Japanese Patent Application Laid-Open No. Hei 5-183711 discloses an elliptical beam having a major axis in the main scanning direction.
Further, a method is described in which the maximum light amount is changed by a pulse width modulation method by determining whether the region is a halftone region or a character region. Japanese Patent Application Laid-Open No. 5-183712 similarly discloses an ellipse having a major axis in the main scanning direction. A method is described in which a beam is used to determine whether the area is a halftone area or a character area, and the maximum light amount is changed by an intensity modulation method. However, there is no specific description for determining whether the area is a halftone area or a character area, and none of them has solved these problems.

[0009]

SUMMARY OF THE INVENTION The present invention has been devised in order to solve such a problem, and the halftone gradation in image formation is made linear up to a high image signal portion. Improves the gradation expression in the high image signal area, prevents the occurrence of false contours in the low image signal area, and secures sufficient density of characters and thin lines to achieve gradation and density of characters and thin lines. The purpose is to achieve both improvements.

[0010]

According to the first and third aspects of the present invention, the above object is achieved by applying a pulse width modulation of a laser beam to a charged photoreceptor surface to respond to an image signal for each pixel. A method and an apparatus for forming an electrostatic latent image by performing exposure by laser irradiation of a pulse width that sets a maximum value in an area of a light amount with a gradation corresponding to an image signal, A signal less than the maximum value of the image signal representing the gradation of the pixel is exposed to light with pulse width modulation corresponding to the image signal value within the range of the maximum value or less, and the image signal representing the gradation of the pixel has the maximum value. Is exposed by a constant light amount larger than the maximum value by intensity modulation in addition to the light amount by the pulse width modulation.
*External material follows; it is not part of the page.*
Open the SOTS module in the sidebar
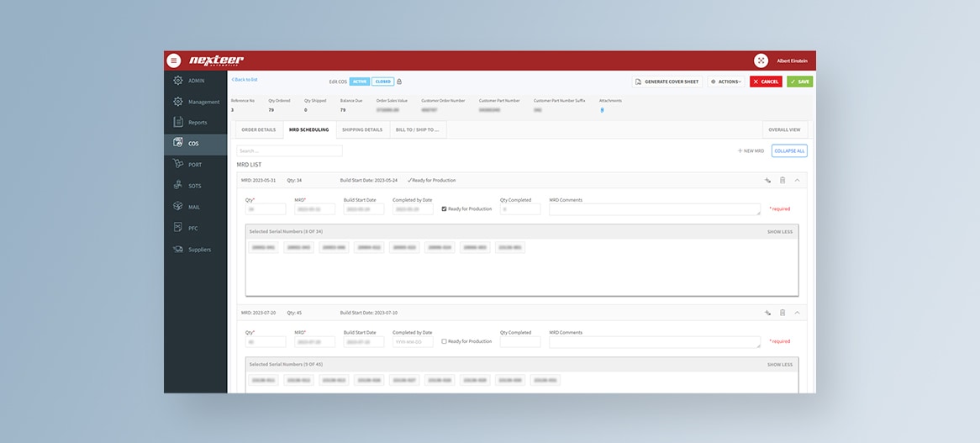This screenshot has width=980, height=443. click(x=194, y=186)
According to a second or fourth aspect of the present invention, an electrostatic latent image is formed by exposing a charged photoreceptor surface by laser irradiation of an intensity corresponding to an image signal for each pixel by intensity modulation of a laser beam. A method and an apparatus for forming, wherein a maximum value is set in an area of a light amount having a gradation with a density corresponding to an image signal, and a signal less than the maximum value of an image signal representing a gradation of a pixel is set. Exposure is performed with a light amount by intensity modulation according to an image signal value in a range equal to or less than the maximum value. For a signal whose image signal representing the gradation of a pixel has a maximum value, a constant value larger than the maximum value is obtained by intensity modulation. Exposure is performed by light quantity.
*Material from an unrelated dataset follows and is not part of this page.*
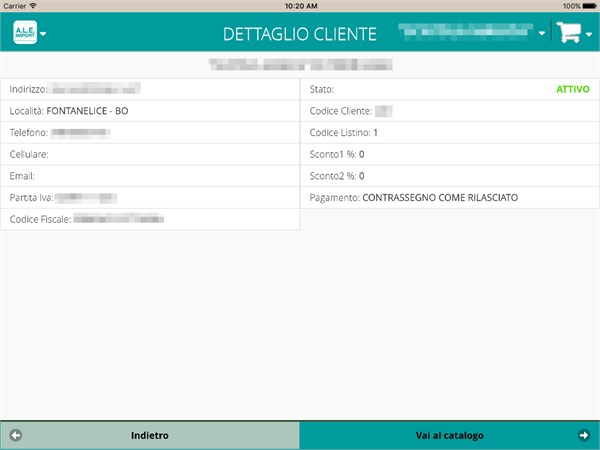The width and height of the screenshot is (600, 450).
Task: Expand the dropdown arrow beside the logo
Action: 44,34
According to the present invention, the characteristics of a curve represented by the relationship between an image signal and the potential of an image portion, and the gradation and discrimination characteristics to be expressed in a halftone portion and a character portion of these images, etc. The demands for the concentration of are different. That is, characters and fine lines need to be expressed with a uniform high density in order to emphasize discrimination from the surroundings, while the halftone part needs to be relatively distinguished in density. The highest density among the gradations only overlaps with the density of a character portion or the like.

Therefore, the portion which does not require the highest density is exposed within the range of light amount which can maintain the gradation, and when the highest density is required, that is, when the image signal has the maximum value, the gradation is not increased. Regardless, if you expose with a large amount of light,
The halftone portion can maintain a linear relationship with the image signal value, and an image is generated with high uniform density for characters, fine lines, and the like. Between these halftone parts and the maximum density part,
If the density difference is discontinuous, the set value of the maximum light amount for the halftone portion may be adjusted.
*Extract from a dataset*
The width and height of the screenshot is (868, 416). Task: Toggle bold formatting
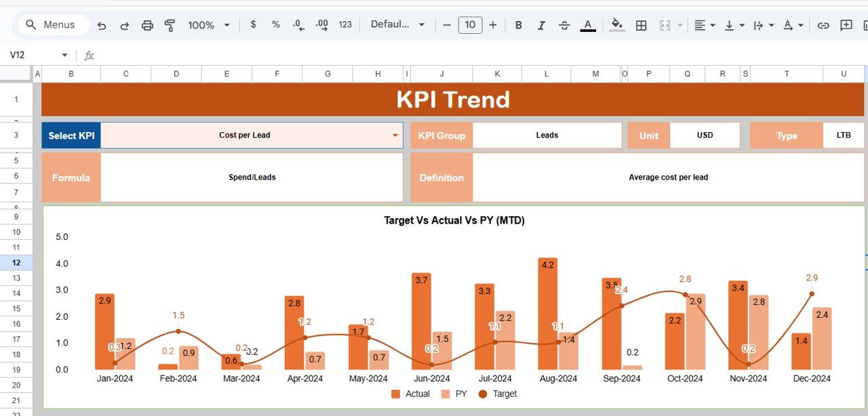(519, 25)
More specifically, according to the first and third aspects of the present invention, for an image signal lower than the maximum value of the image signal,
A maximum value for exposing a halftone image signal is set in a range in which the light amount of the exposure is linearly related to the density or in a range that can be approximated. The exposure light amount is adjusted by pulse modulation of a laser beam corresponding to the image signal. For a signal value less than the maximum value of the image signal, the light amount is adjusted by distributing the signal value with the light amount up to this maximum value. As a result, an image with gradation is formed. On the contrary,
When the image signal has the maximum value, in addition to the maximum light amount by the pulse modulation, intensity modulation is performed, and a sufficiently large light amount is given so that the light amount has an intensity equal to or higher than a certain value, and the density is increased. When the setting of the maximum light amount of the halftone is low, the density for the maximum value of the image signal is higher than the density of the halftone, and the density of the character, the thin line, and the portion having the maximum density is higher than the other areas. The density becomes too high and discontinuous,
In this case, set the maximum density for halftone high,
It may be adjusted so as to be continuous with a high density for characters, thin lines, and the like.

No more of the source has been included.